**Задание 1:** Объясните, почему, по словам самого Ореста в фрагменте о Кипренском, путешествие с Дювалем было ему приятно. Уложитесь в одно-три предложения.
**Задание 2:** Кто, согласно фрагменту о Кипренском, стал спутником Александра Рамазанова в дилижансе Петербург – Рига?
**Задание 3:** Продолжите фрагмент о Кипренском начиная с места сразу после его последнего предложения.

Недавно опубликована любопытная расписка шкипера из города Штетина, который обязался везти российских пенсионеров морским путем, кормить со своего стола дважды в день, поить чаем и кофе и предоставить собственную свою каюту[96].
Едва ли эта поездка была комфортабельной и дала пищу для размышлений.
Другое дело – путешествие Ореста, о котором он почти через год напишет очень живое письмо Алексею Оленину, а тот в сокращенном виде опубликует его в «Сыне Отечества» под названием «Письмо из Рима».
Об этом письме Кипренского через шесть (!) лет вспомнит Александр Пушкин, пребывающий в южной ссылке (в Одессе), в письме к Александру Тургеневу[97]. Пушкину Италия так и не улыбнулась, хотя он о ней мечтал.
В 1843 году сухопутным путем в Европу поедет еще один пенсионер академии, Александр Рамазанов, скульптор и критик, будущий Вазари русских художников, ученик Карла Брюллова. Он поедет на дилижансе Петербург – Рига, который только-только вошел в постоянный обиход. И ему тоже повезло с попутчиком. Его спутником по дилижансу станет сам Оноре де Бальзак, возвращавшийся из Петербурга в Париж. Рамазанов оставил о нем прекрасные воспоминания. Оказывается, тот не только неумеренно пил кофе (что мы давно о нем прочли), но и любил проветренные комнаты в отелях, хорошее вино и качественную еду, не терпел курения в дилижансе, то есть по современным меркам был человеком «экологического сознания».
Но и скромный Дюваль для Ореста был находкой. Орест увидел человека европейской культуры, вполне светского, но простого и доброжелательного. Для Ореста это было первое прикосновение к Европе, где с ним произойдет какое-то удивительное перерождение. Он с новой силой ощутит свою «звездность», свой талант, свободу, которой так не хватало в России, и еще свою чувственность, свою телесность, которой Европа придавала облагороженные формы. Орест писал: «…мне с г-м Дювалем было весьма приятно сие путешествие, ибо во многом мы были согласных мнений, при том же он не в первый раз делает свой вояж…»[98]
Даже с коляски Дюваль, в отличие от Кипренского, упал очень ловко. Кипренский же повредил глаз[99].
Через несколько лет, разминувшись с Дювалем в Риме, он напишет Гальбергу: «Если бы мне было время, нарочно бы воротился в Рим, чтобы с ним увидеться»[100]. Гальбергу он рекомендует Дюваля как одного из «лучших Знатоков в художестве в Европе»[101].

**Набор данных:**
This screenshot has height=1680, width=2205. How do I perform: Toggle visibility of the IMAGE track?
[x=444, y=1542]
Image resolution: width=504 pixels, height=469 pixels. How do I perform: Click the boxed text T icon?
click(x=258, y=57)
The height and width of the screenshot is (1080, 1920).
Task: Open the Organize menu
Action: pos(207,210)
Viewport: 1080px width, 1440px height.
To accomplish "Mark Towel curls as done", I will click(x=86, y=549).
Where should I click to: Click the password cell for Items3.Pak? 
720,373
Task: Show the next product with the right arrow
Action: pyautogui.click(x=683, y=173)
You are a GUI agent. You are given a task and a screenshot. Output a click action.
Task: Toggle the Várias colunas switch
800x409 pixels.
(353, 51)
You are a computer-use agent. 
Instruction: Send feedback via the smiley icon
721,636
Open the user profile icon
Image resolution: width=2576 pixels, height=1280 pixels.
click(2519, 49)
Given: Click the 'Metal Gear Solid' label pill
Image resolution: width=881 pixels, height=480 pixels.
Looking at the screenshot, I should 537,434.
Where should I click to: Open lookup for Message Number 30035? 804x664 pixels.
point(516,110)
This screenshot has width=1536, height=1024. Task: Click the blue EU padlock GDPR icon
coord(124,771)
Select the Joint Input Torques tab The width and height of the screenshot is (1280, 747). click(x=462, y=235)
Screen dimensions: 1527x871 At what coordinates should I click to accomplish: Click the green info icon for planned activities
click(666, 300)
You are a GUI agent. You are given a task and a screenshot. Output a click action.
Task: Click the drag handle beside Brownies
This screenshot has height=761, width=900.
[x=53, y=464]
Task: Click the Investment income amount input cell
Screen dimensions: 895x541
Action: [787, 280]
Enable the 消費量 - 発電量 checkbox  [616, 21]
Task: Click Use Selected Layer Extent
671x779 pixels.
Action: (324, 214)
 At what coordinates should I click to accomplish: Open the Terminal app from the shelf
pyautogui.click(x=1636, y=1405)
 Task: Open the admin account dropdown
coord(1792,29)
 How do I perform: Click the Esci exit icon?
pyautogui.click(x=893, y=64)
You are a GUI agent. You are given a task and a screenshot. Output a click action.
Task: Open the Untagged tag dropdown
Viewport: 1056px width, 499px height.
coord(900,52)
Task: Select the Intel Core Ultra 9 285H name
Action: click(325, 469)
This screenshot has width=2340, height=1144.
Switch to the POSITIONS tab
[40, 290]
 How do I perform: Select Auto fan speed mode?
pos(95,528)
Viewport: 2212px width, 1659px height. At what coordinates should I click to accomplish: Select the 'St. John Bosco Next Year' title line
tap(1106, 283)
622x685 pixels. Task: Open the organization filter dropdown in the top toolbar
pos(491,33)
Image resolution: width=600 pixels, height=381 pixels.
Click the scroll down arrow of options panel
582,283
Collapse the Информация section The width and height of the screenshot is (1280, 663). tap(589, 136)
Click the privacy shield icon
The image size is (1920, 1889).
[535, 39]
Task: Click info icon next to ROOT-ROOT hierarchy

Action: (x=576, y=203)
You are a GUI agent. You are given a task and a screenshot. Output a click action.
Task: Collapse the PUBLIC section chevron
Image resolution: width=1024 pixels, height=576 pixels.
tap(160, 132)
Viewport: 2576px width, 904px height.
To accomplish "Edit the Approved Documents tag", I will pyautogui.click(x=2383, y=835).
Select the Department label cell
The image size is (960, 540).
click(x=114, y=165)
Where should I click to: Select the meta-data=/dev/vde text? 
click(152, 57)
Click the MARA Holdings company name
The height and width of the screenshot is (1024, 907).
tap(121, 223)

**Результат 1:** Орест писал, что путешествие с г-ном Дювалем было ему весьма приятно, потому что во многом они были согласных мнений. Кроме того, Дюваль совершал свой вояж не в первый раз.

**Результат 2:** Оноре де Бальзак, возвращавшийся из Петербурга в Париж.

**Результат 3:**
Впечатления от путешествия и затем от пребывания в Риме были столь сильны, что художник словно впал в ступор. Письмо из Рима он напишет почти через год, но память сохранит все детали путешествия. Трогательно упоминание об увиденной в горах Швейцарии белой березе, которой он очень обрадовался[102].
Интересно, что Рамазанов, описывая кратковременное путешествие актера Каратыгина по Риму, пишет, как в конце путешествия русские пенсионеры-художники повели его в мастерскую Александра Иванова – смотреть еще никому не ведомый шедевр. То есть «Явление Мессии» стало одним из чудес Рима. У Кипренского «свое» и «чужое» тоже сложным образом переплеталось, что проявилось уже в его письме к Оленину с «вкраплениями» воспоминаний о Петербурге.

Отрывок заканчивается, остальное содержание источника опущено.